Il dramma di una lotta per la vita interpretato da un giovane attore dal talento brillante alle prese con una trasformazione fisica e già candidato a un Oscar. Le premesse ci sono per fare di Breathe uno dei player alla prossima notte degli Oscar.
Intanto ci preoccupiamo di avere la migliore accoglienza a Londra. Il resto verrà da sé.
Vale la pena sottolineare che uno dei produttori di Imaginarium Production, che ha cofinanziato la pellicola, è Jonathan Cavendish, figlio della coppia di cui parla il film.
Quella di Breathe è una storia che tocca da vicino tutti noi di Imaginarium e sapere che l’anteprima europea del mio debutto alla regia avverrà a Londra, la mia città natale, rappresenta un sogno che va oltre l’immaginazione.
Andy Serkis è famoso per aver prestato le sue eccellenti doti recitative ai personaggi digitali di Gollum (Il Signore degli Anelli) e Cesare (Il pianeta delle scimmie). Come è arrivato alla regia?

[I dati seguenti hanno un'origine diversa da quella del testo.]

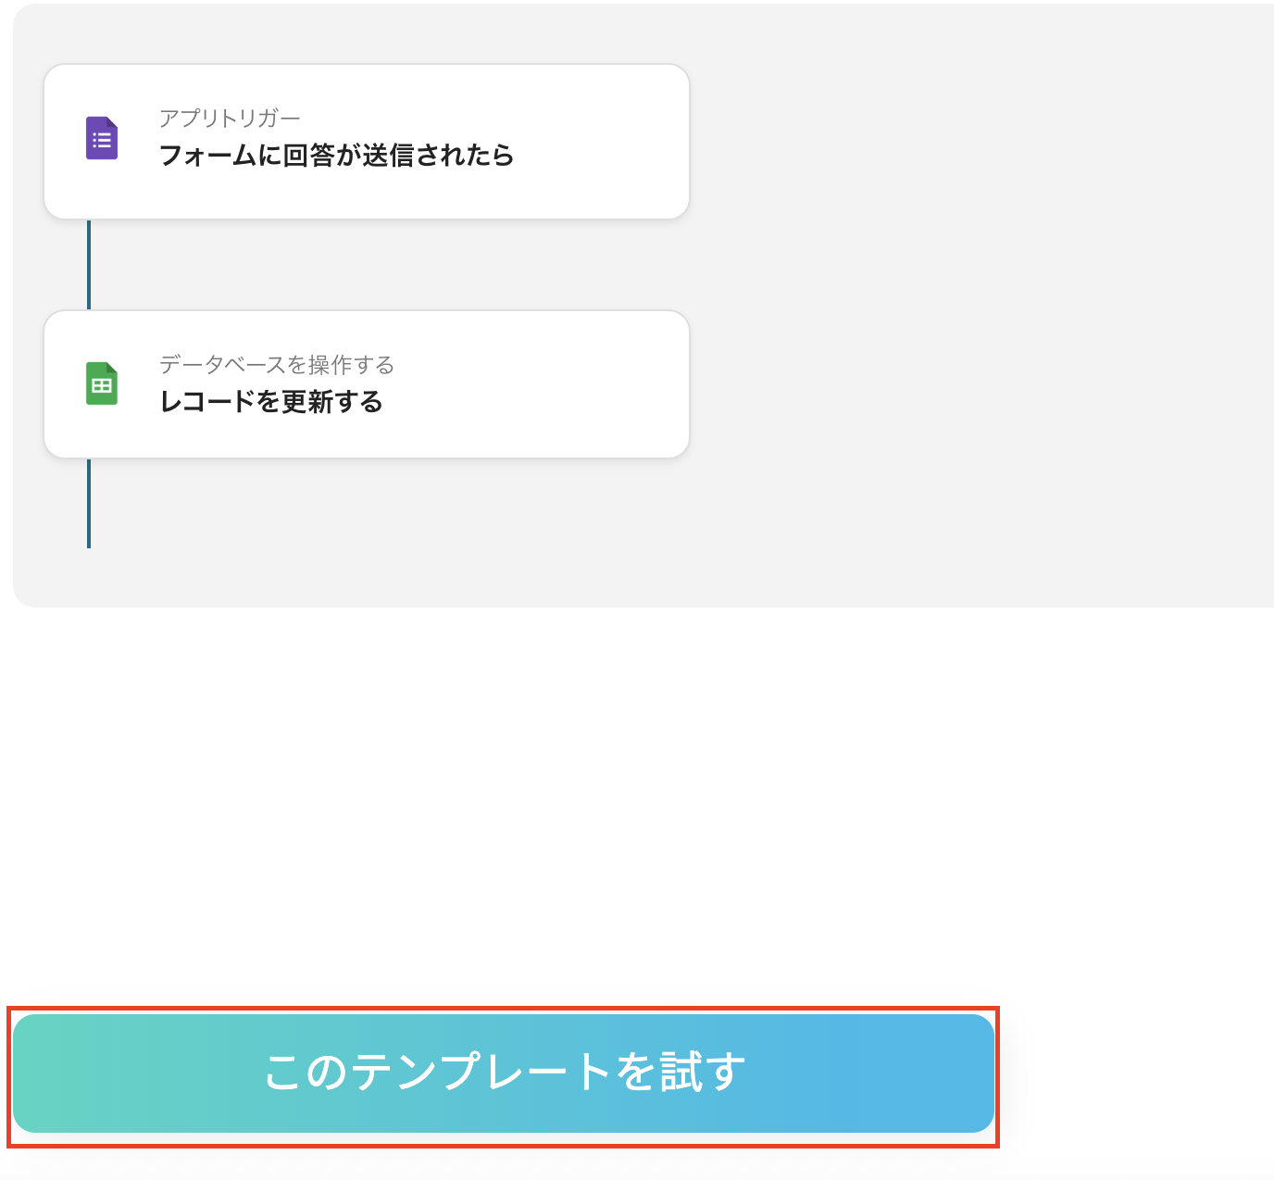This screenshot has height=1180, width=1274.
Task: Click gray canvas below the last connector
Action: pyautogui.click(x=89, y=579)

Credo di non aver cercato l’occasione, il film giusto. È questa storia che ha trovato me. Il tema che mi ha colpito nel profondo è quello della forza della volontà. Il dono più grande che ci è dato. La volontà apre ogni possibilità, trascende le difficoltà, le sublima nel coraggio. Robin e Diana hanno ingaggiato in anni assai avversi per le persone affette da disabilità, una lotta che ha dell’incredibile. Lei è rimasta al suo fianco, lui è riuscito a vivere una vita al massimo delle possibilità. Ma la loro, ed è questo a renderla unica, è stata una lotta universale, per tutti coloro che si trovano nelle stesse condizioni di svantaggio. Basta pensare che è grazie a questa coppia se in Gran Bretagna già all’inizio degli anni 60 si arrivò a portare la tecnologia per la respirazione artificale fuori dagli ospedali.
La volontà rende liberi.
E una storia d’amore che ci racconta di quanto sia importante vivere ogni respiro come se fosse l’ultimo. Sentimentale? Questa è stata la vita di Robin e Diana Cavendish.